If Gradle or the Gradle community does not offer the specific capabilities your project needs, creating your own plugin could be a solution.

Additionally, if you find yourself duplicating build logic across subprojects and need a better way to organize it, custom plugins can help.

Custom plugin

A plugin is any class that implements the Plugin interface.

To create a "hello world" plugin:

import org.gradle.api.Plugin
import org.gradle.api.Project

abstract class SamplePlugin : Plugin<Project> { (1)
    override fun apply(project: Project) {      (2)
        project.tasks.create("SampleTask") {
            println("Hello world!")
        }
    }
}
1 Extend the org.gradle.api.Plugin interface.
2 Override the apply method.

1. Extend the org.gradle.api.Plugin interface

Create a class that extends the Plugin interface.

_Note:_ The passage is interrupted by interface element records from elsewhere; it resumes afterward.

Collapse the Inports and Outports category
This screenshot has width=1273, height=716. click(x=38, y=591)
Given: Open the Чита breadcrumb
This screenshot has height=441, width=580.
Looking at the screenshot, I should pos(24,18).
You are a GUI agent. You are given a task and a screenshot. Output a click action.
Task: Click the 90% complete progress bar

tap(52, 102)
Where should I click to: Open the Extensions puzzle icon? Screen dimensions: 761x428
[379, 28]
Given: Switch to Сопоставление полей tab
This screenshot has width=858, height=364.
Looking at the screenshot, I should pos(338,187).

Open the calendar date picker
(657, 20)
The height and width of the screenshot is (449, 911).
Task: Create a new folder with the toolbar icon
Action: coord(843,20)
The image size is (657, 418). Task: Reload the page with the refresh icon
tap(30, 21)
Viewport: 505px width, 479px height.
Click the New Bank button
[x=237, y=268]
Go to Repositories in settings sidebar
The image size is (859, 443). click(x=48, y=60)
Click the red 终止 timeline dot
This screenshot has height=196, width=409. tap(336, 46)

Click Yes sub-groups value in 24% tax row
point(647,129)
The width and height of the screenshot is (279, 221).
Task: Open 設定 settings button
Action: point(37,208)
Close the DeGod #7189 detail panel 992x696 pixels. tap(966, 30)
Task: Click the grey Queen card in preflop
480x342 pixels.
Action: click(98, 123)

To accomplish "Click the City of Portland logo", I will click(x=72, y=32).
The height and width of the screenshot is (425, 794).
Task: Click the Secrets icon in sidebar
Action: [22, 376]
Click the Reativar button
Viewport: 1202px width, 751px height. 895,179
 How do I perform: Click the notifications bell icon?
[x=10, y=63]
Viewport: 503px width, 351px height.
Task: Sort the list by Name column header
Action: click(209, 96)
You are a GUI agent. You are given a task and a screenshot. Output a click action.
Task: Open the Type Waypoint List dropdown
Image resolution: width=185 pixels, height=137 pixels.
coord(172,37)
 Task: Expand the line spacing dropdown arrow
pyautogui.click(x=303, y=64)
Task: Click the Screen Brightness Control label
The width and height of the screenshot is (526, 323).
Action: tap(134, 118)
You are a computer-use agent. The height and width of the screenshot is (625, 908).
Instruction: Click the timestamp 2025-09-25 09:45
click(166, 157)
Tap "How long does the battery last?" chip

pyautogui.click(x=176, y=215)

abstract class MyCreateFilePlugin : Plugin<Project> {
    override fun apply() {}
}

2. Override the apply method

Add tasks and other logic in the apply() method.

When SamplePlugin is applied in your project, Gradle calls the fun apply() {} method defined. This adds the SampleTask to your project.

You can then apply the plugin in your build script:

build.gradle.kts
import org.gradle.api.Plugin
import org.gradle.api.Project

plugins {
    application
}

//
// More build script logic
//

abstract class SamplePlugin : Plugin<Project> {
    override fun apply(project: Project) {
        project.tasks.register("createFileTask") {
            val fileText = "HELLO FROM MY PLUGIN"
            val myFile = File("myfile.txt")
            myFile.createNewFile()
            myFile.writeText(fileText)
        }
    }
}

apply<SamplePlugin>()   (1)
1 Apply the SamplePlugin.

Note that this is a simple hello-world example and does not reflect best practices.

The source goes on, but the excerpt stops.